◆ **GIVEN TEXT**

==========

When people think of distress, this is always what blows people’s minds. Most people think you missed one payment and it is like, “They’re going to come banging on my door and foreclose my house.” The loans that we see, at average delinquency, let’s say it is about five years. You got some that are 10 and some that are 2.
Fully delinquent for five years?
What kind of assets are these?
Most are single-family residential. We’ve got one that they haven’t made a payment in eleven years. They have so many loans that a lot of times, they stick them in a drawer and don’t do anything. They’re like, “We’re not going to spend any more money on this,” or whatever the case may be, or, “We’re going to put it out for sale.” The moment somebody puts it out for sale, they stop doing everything on it.
It’s a lost cause at that point.
I always start with that because usually, people are like, “How can people go years without paying their mortgage?” They can. It blows people’s minds. The next question is, “Why would you buy something like that?” It’s because we can buy it at a significant discount. We always like to use the equivalent of buying a property that is dilapidated and needs a lot of work. You’re not paying the market rate for that property. You’re going to buy the property, try and rehab it, fix it up, and resell it.
A mortgage note is very similar. The only difference is you’re not rehabbing the property. You’re rehabbing the borrower. What we mean by that is we’re trying to get them on a new payment plan. We’re trying to get them to come to the table. You also buy it at a steep discount. You have more flexibility enabled to work some of the numbers.

==========

◆ **GIVEN INFORMATION**
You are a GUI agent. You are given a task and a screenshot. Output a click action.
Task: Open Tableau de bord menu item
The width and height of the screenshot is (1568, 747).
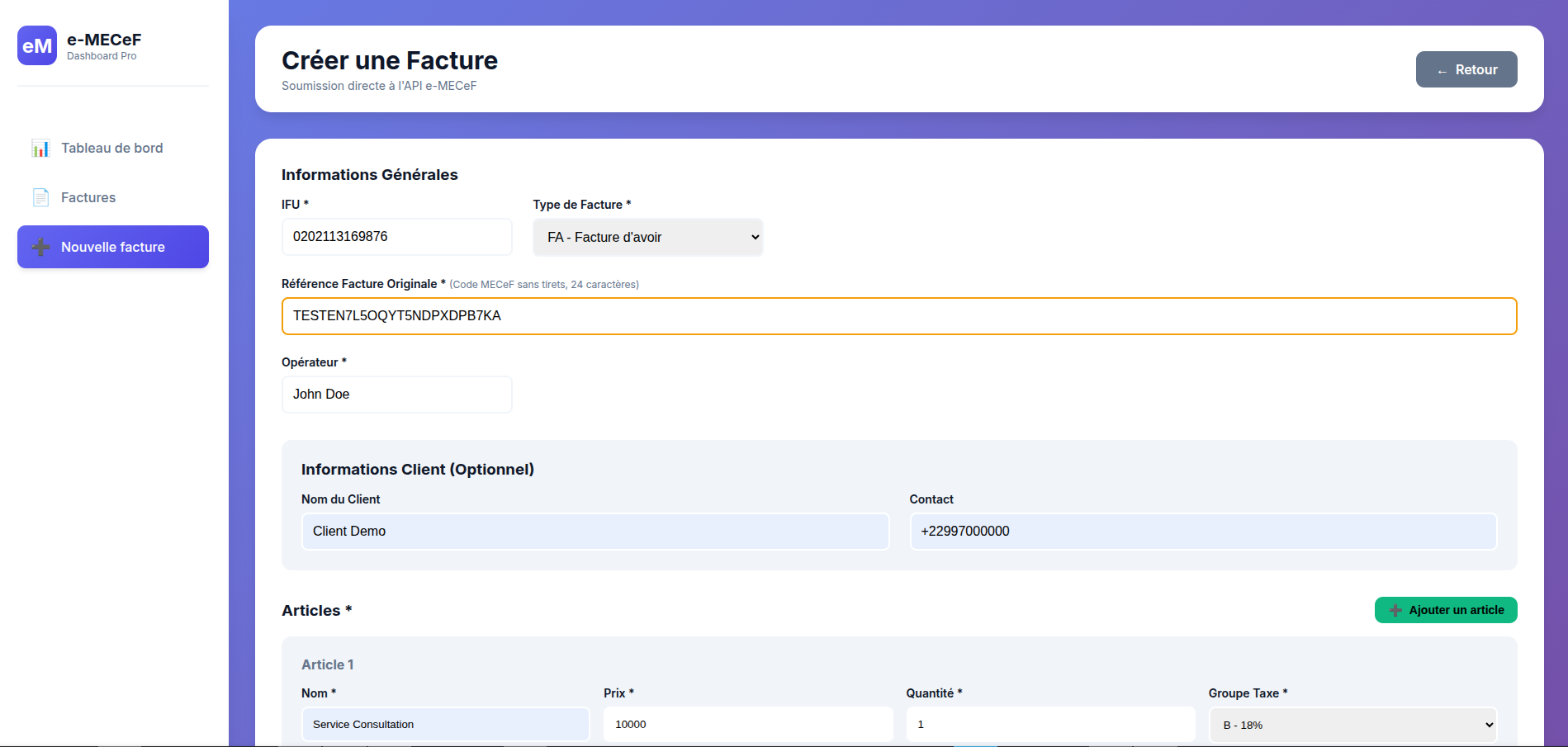112,149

==========

◆ **PARTS OF THE EXERCISE**
a: According to the text on distressed mortgage notes, what type of property are most of these assets?
b: Copy the passage from the text on distressed mortgage notes starting with "When people think" and going on through "at that point.".
c: List every length of time without payment, in years, that the text on distressed mortgage notes mentions.
The data comes from a separate source.

◆ **ANSWERS FOR THE EXERCISE**
a: Single-family residential.

b:
When people think of distress, this is always what blows people’s minds. Most people think you missed one payment and it is like, “They’re going to come banging on my door and foreclose my house.” The loans that we see, at average delinquency, let’s say it is about five years. You got some that are 10 and some that are 2.
Fully delinquent for five years?
What kind of assets are these?
Most are single-family residential. We’ve got one that they haven’t made a payment in eleven years. They have so many loans that a lot of times, they stick them in a drawer and don’t do anything. They’re like, “We’re not going to spend any more money on this,” or whatever the case may be, or, “We’re going to put it out for sale.” The moment somebody puts it out for sale, they stop doing everything on it.
It’s a lost cause at that point.

c: five years, 10 years, 2 years, eleven years